**YOUR GOAL**
Keep every word the same. Repeat the records without their images.

[Extracted records]
════════════════
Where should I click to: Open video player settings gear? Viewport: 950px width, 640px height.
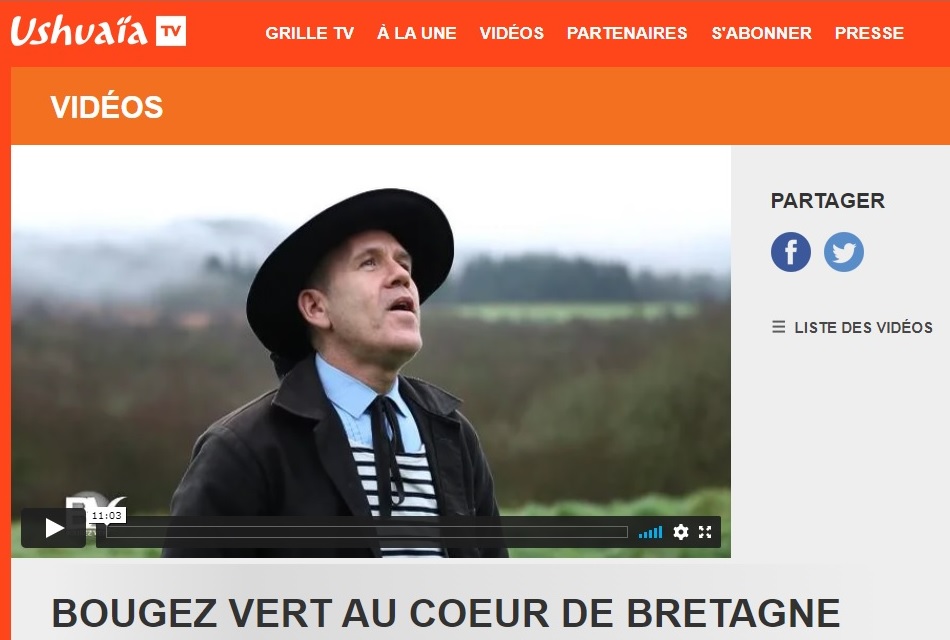681,532
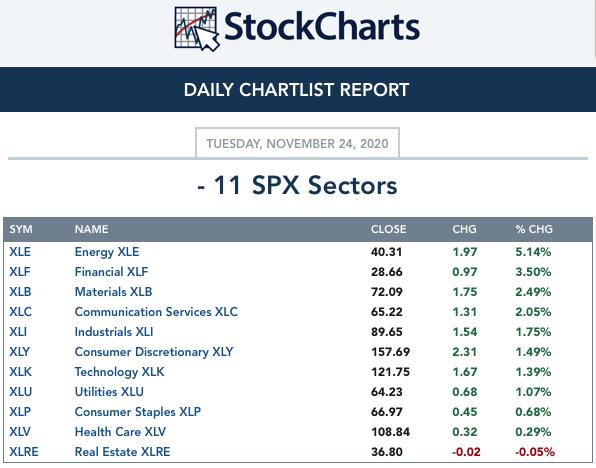Click the Health Care XLV link
This screenshot has height=468, width=596.
(120, 432)
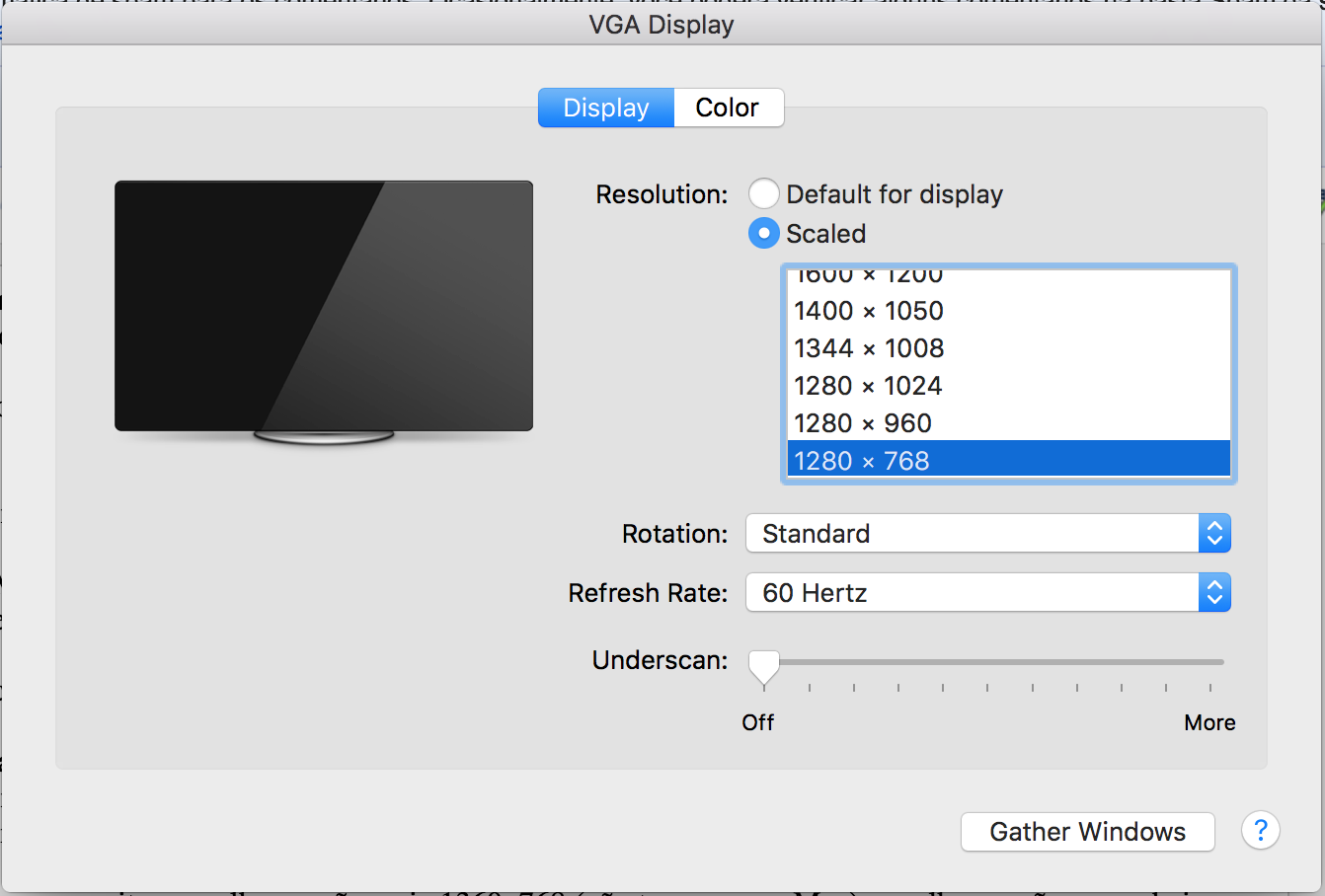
════════════════
**REPLY TO THE TASK**
Where should I click to: Open video player settings gear? Viewport: 950px width, 640px height.
681,532
Click the Health Care XLV link
This screenshot has height=468, width=596.
(120, 432)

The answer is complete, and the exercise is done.